The exhibition catalog dating from late 1968 or early 1969 for MacNicol’s “Faces and Places of Nations” exhibit says it was the artist’s 59th (and last) solo exhibit. The catalog describes the “Paintbrush Ambassador of Goodwill”:
“He believes in the universal diplomacy of art as a means to world understanding. His “Faces and Places of Nations” series was begun in 1943. The exhibit has been shown in Mexico City, Spain, Paris, Stockholm, Copenhagen, British West Indies, Cuba, South America, as well as in key cities in U.S.A. The 1949 exhibition was televised coast-to-coast by NBC.”
Of the sixteen works listed in the catalog, six are from Mexico, including two directly linked to Lake Chapala: “Old Fisherman & Boy (Lake Chapala)” and “Mary & Duke, Casa MacNicol (Lake Chapala).” Duke was MacNicol’s Dalmation.
In addition to painting, MacNicol frequently lectured on art and his formal jobs as a young man included a spell as associate editor at the American Historical Company in New York City. He was a contributor to several newspapers including the Christian Science Monitor, Atlanta Journal, The Times Herald, Mexico City News and The Havana Post.
His autobiography – Paintbrush Ambassador – mentions dozens of notable personalities including the likes of Ernest Hemingway, President Franklin D. Roosevelt, Jack Warner, Danny Kaye, Gloria Swanson and Mr. and Mrs. Nelson D. Rockefeller.
MacNicol died in New York in November 1970.
Examples of his artwork are in the permanent collections of the University of Illinois; Randolph-Macon Woman’s College; University of Havana, Cuba, and the Reporter’s Club, Havana.
Despite enjoying considerable success (and some notoriety) during his lifetime, Roy MacNicol is among the many larger-than-life artists to have lived and worked at Lake Chapala whose artistic contributions to the area’s cultural heritage have, sadly, been largely forgotten.
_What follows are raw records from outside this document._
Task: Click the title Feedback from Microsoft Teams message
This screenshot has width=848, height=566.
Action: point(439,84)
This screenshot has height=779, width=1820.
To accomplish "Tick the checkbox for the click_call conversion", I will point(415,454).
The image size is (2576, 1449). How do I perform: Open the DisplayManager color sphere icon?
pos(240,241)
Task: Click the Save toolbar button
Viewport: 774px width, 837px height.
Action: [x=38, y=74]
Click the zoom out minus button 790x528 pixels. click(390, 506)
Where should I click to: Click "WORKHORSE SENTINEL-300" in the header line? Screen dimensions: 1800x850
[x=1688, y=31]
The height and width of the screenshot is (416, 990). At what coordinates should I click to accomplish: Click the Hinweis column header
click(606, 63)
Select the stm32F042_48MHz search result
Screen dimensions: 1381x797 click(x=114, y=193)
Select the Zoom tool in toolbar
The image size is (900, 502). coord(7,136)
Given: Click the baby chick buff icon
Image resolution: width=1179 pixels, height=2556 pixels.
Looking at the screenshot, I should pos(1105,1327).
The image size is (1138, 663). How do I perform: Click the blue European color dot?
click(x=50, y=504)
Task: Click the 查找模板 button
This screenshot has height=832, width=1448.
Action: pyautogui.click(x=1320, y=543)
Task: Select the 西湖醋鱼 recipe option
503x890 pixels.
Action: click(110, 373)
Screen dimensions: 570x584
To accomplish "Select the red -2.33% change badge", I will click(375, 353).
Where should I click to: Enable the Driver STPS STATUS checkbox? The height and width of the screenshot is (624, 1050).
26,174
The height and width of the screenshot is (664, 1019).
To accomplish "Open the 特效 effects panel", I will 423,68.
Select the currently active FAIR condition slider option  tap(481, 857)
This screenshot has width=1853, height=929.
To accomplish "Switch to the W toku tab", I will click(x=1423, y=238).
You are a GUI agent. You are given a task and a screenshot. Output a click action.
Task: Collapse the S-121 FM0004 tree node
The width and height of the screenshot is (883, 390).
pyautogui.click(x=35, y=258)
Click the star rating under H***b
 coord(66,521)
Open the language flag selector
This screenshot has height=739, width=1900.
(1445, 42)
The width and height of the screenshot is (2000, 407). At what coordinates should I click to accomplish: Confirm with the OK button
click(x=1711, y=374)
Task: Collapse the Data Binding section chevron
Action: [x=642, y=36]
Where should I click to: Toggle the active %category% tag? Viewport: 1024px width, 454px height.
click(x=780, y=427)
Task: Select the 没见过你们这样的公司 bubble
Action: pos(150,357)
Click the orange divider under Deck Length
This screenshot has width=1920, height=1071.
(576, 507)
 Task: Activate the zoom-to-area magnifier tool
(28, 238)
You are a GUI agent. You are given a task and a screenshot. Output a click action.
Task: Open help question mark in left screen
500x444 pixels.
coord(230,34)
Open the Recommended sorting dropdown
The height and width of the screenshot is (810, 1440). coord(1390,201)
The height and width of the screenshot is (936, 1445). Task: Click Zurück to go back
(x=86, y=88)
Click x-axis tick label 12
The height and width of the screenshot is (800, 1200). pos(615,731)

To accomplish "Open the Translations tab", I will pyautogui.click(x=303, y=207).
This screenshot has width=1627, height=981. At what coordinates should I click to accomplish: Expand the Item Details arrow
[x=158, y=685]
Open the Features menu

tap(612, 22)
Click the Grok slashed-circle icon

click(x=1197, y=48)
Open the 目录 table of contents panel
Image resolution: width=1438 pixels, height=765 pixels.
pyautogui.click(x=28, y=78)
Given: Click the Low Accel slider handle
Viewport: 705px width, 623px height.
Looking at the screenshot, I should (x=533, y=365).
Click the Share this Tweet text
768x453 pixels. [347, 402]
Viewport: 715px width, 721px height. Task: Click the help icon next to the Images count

- Irving Johnson. 1946. “Honeymoon for Three.” San Antonio Light, 24 November 1946, 59.
- Roy MacNicol. 1957. Paintbrush Ambassador. New York: Vantage Press.
- Kenneth McCaleb. 1968. “Conversation Piece: How To Be an Art Collector,” The Corpus Christi Caller-Times, 15 February 1968, 17.
- New York Times, 26 May 1925.
- The Palm Beach Post, 20 March 1947.
- Eleanor Roosevelt. “My Day,” Kansas City Star, 5 March 1943, 23.